La prochaine étape est la Coupe du Monde de la FIFA, Qatar 2022™, mais la mission est compliquée dans un groupe comprenant l’Angleterre, la Pologne et l’Albanie. Il y a quelques semaines, la Hongrie s’est inclinée 0-4 face aux Trois Lions puis 0-1 contre l’Albanie, un coup dur pour les ambitions de Coupe du Monde des Magyars.
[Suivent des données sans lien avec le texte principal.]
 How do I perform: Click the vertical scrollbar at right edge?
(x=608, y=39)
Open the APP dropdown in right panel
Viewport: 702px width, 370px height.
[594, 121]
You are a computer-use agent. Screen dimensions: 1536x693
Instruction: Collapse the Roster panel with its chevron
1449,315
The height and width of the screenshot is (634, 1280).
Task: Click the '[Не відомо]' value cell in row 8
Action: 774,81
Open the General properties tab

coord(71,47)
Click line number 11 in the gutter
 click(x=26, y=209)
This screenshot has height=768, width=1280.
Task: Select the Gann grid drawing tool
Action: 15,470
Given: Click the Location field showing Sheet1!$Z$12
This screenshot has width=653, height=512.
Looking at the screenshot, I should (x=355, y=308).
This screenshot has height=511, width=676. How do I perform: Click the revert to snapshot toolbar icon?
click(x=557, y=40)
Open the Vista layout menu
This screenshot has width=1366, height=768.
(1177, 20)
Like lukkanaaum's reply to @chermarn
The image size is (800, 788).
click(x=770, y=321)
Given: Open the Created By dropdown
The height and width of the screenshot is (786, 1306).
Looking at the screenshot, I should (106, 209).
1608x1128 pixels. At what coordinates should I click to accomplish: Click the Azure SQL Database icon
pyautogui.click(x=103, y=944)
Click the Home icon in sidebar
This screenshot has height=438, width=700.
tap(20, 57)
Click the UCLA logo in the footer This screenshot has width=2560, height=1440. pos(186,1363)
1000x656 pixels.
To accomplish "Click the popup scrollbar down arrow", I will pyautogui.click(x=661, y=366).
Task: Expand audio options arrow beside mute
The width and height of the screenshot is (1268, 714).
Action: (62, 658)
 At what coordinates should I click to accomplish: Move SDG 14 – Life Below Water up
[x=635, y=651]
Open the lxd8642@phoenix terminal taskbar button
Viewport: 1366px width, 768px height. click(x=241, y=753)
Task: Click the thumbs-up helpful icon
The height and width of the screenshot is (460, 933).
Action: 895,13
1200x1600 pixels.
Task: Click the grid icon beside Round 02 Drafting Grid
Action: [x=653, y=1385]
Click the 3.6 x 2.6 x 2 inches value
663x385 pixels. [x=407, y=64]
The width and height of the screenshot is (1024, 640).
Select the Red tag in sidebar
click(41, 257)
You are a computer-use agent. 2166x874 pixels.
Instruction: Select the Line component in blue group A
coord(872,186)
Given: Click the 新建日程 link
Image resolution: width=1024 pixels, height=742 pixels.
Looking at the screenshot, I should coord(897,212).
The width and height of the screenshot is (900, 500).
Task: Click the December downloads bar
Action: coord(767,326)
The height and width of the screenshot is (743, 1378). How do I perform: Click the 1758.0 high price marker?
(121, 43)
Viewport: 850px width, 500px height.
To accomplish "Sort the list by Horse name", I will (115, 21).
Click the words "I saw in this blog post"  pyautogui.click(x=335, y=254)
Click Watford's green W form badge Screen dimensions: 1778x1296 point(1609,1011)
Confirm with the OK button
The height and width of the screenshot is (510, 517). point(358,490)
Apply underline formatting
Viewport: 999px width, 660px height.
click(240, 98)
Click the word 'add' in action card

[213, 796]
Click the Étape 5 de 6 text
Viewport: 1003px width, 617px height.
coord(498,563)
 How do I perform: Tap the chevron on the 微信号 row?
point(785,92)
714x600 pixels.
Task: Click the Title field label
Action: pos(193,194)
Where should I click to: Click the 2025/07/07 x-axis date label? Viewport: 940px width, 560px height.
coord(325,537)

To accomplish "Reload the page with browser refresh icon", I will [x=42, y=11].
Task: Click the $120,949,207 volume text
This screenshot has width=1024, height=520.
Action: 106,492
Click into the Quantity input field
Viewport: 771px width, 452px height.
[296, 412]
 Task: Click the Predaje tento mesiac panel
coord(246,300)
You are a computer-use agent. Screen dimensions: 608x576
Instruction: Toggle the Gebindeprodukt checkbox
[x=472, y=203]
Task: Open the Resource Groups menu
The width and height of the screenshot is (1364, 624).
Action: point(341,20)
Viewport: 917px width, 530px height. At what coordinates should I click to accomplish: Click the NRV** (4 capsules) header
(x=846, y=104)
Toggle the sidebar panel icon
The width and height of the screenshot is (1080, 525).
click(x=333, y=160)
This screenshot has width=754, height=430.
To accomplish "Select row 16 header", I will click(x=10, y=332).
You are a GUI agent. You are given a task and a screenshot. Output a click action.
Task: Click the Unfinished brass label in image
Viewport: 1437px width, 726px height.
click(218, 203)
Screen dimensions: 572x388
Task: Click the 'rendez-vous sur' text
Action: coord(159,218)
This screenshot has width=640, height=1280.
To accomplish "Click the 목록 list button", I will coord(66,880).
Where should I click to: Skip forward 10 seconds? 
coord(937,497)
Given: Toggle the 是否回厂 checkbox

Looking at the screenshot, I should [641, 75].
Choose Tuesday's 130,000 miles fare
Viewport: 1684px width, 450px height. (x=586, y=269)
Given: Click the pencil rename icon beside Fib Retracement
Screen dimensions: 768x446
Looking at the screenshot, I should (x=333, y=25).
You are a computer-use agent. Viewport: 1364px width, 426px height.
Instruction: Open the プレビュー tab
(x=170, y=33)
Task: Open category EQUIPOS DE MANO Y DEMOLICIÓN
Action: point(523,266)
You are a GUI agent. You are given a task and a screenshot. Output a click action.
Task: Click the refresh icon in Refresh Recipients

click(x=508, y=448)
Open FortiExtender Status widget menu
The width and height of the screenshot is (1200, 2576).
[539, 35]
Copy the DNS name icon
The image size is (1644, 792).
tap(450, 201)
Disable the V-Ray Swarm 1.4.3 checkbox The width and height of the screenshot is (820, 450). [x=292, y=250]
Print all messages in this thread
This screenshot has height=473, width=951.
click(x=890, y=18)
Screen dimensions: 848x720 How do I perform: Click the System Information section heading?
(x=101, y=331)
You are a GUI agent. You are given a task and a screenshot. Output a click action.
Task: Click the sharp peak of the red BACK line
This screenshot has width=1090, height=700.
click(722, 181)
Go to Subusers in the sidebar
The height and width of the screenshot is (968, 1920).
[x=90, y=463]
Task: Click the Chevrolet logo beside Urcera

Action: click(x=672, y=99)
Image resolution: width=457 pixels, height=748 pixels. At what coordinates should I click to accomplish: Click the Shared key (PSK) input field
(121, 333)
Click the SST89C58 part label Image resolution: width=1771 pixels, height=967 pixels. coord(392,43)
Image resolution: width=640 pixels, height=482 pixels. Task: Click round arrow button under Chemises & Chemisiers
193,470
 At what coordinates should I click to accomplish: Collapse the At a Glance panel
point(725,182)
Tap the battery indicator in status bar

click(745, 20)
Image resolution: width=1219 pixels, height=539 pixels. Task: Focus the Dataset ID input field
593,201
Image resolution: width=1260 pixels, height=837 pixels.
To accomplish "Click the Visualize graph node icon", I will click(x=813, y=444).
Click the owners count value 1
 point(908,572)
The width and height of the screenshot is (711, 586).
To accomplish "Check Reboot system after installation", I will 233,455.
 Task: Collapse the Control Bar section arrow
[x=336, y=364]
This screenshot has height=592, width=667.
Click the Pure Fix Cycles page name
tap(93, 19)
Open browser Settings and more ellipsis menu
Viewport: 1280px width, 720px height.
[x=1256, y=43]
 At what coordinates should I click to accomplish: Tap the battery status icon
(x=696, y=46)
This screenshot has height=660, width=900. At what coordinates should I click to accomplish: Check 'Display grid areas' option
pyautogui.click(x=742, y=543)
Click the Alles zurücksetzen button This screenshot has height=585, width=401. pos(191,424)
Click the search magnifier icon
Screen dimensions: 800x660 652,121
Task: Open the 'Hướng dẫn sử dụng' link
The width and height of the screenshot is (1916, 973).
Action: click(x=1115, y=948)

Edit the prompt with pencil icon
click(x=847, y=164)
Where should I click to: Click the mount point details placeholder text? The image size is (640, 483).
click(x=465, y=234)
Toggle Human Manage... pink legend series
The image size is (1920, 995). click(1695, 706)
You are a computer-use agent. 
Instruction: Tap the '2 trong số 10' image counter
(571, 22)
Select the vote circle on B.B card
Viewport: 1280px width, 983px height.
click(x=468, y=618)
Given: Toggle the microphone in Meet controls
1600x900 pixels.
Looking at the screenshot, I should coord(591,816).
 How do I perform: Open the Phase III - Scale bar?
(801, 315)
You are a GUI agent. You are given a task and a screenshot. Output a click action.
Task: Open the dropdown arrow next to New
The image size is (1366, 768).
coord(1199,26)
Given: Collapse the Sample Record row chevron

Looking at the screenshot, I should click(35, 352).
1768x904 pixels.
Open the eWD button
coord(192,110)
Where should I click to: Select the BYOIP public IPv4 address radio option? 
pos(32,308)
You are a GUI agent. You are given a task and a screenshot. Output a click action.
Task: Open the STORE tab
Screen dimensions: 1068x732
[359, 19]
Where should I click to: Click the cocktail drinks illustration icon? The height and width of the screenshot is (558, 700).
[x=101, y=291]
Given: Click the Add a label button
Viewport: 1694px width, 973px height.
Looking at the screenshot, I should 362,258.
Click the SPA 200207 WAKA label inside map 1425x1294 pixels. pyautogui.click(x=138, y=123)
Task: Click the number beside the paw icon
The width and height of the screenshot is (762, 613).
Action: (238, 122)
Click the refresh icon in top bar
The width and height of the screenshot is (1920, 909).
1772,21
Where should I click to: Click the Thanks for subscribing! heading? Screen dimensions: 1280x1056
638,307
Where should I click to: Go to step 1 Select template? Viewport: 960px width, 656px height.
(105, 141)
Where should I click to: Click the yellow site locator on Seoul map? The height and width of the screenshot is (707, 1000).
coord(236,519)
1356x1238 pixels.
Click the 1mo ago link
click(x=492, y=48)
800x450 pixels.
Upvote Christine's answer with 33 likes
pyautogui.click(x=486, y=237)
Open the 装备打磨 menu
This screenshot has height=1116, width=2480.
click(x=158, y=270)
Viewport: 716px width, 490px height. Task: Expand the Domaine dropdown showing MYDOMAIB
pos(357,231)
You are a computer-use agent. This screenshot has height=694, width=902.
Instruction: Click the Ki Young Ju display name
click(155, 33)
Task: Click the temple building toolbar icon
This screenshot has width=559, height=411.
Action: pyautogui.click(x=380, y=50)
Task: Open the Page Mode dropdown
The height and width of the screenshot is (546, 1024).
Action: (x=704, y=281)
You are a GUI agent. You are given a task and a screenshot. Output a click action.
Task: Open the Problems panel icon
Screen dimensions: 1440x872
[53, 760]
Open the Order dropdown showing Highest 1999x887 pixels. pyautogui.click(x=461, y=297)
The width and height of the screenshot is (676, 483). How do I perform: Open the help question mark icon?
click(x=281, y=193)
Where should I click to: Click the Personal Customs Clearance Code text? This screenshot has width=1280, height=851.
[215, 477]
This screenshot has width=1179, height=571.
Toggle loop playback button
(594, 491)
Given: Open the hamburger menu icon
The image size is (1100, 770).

Pour avoir une chance de participer au rendez-vous mondial, les Hongrois devront absolument remporter les matches retour début octobre. "Nous travaillons et nous nous entraînons dur parce qu'il n'y a pas d'autre choix ou possibilité. Les prochains matches seront très importants, et je ferai de mon mieux pour que nous y arrivions", annonce-t-il. "C'est difficile de juger les performances de l'équipe nationale, car nous n'avons que trois ou quatre courtes périodes par an pour montrer ce que nous valons, mais d'un autre côté, ce n’est pas très compliqué : si vous vous qualifiez pour l'EURO ou la Coupe du Monde, la mission est accomplie", juge-t-il. 'Nous avons une équipe jeune avec des joueurs qui sont des valeurs sûres dans leurs clubs. Nous pouvons devenir encore bien meilleurs", conclut-il.